Last year, in the lead up to the national election, Governor Orr said in May 2023 that he was "very confident" there would not be further interest rate hikes, stating the Reserve Bank had done enough in terms of rate rises. He was interviewed by Mike Hosking on Newstalk ZB on the subject of his rampant confidence in the economy - as this was a highly sensitive matter in Election Year. Hosking also spoke at the same time to former RBNZ Governor, Don Brash, who expressed severe doubts, saying, “[But] the governor indicated it [the OCR] would not be going higher, and that was a surprise both for the market and me personally.”

The RBNZ held onto its "the-OCR-has-peaked" line in its Monetary Policy Statement (MPS) in August 2023, just over one month before the General Election that was held in October.
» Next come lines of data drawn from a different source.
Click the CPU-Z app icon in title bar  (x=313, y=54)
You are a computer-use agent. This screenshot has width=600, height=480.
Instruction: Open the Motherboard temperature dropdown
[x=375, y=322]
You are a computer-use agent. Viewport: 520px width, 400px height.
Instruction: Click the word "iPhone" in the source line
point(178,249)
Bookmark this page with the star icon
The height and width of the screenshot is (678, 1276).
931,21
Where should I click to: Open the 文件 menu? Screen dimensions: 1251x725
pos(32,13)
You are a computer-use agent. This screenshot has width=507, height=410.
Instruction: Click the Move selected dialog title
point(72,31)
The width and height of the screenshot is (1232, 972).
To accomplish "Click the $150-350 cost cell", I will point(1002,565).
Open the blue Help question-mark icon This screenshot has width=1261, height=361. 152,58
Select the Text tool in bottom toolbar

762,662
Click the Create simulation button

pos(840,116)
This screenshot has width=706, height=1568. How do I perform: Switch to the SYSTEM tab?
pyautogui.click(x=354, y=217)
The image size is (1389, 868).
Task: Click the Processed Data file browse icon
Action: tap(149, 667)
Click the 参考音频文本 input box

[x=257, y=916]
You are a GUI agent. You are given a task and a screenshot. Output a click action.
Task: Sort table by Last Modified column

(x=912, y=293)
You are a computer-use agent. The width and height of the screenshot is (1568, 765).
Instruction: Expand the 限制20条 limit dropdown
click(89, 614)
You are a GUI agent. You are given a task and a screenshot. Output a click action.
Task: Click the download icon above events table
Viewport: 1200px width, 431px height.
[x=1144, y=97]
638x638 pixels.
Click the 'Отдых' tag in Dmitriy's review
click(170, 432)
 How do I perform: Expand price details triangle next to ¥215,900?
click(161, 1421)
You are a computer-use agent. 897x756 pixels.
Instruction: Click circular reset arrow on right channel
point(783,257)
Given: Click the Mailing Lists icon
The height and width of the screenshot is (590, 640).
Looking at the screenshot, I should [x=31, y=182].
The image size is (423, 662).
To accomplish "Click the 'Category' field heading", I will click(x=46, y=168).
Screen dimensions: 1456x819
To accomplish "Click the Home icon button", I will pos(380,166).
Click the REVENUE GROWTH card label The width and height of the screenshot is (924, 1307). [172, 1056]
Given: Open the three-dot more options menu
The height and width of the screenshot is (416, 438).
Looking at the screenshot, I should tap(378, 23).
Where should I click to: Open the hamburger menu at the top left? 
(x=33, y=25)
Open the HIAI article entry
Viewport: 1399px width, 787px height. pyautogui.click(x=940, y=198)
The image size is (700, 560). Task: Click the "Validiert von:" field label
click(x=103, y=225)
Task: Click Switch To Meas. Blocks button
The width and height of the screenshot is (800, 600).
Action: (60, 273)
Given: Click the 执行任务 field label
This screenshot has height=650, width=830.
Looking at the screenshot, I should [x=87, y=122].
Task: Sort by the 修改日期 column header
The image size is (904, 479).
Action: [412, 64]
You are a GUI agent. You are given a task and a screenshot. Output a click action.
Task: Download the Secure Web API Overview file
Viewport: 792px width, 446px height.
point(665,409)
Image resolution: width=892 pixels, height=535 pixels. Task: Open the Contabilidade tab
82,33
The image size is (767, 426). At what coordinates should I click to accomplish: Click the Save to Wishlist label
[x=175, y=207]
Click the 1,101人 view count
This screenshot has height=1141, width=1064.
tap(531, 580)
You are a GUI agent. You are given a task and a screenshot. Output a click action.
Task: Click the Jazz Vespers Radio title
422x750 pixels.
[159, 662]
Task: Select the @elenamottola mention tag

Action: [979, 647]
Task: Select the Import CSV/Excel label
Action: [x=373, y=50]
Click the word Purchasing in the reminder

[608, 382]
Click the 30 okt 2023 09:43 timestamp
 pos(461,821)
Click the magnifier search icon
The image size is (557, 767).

That Statement enabled Finance Minister, Grant Robertson, to issue a Beehive Press Release in September, weeks before the election, saying, "The Reserve Bank is indicating interest rates have peaked .. ". The claim was absolutely vital for PM Hipkins & Robertson's hopes of clinging onto power. It enabled them to argue to millions of Kiwis that the interest rates on their mortgages would fall, persuading them to vote Labour. Enough to swing an election.

Except a short time later, barely four weeks after the October 2023 election was held, which the Nats won, the Reserve Bank dramatically reversed itself. Five days after the signing of the Coalition Agreement on 24 November 2023, the Bank released a new Monetary Policy Statement on 29 November. Instead of forecasting a falling OCR, it forecast a rising OCR. The graph below, obtained from the RBNZ's own data, reveals an OCR projected to rise nearly 25 basis points (from around 5.5% to 5.7%) over the coming year, leading to more potential mortgage rate rises. Had that graph been known about just weeks earlier, then the election result probably would have resulted in a far larger majority for National, since it is lower income earners who would have been most scared by the prospect of higher rates.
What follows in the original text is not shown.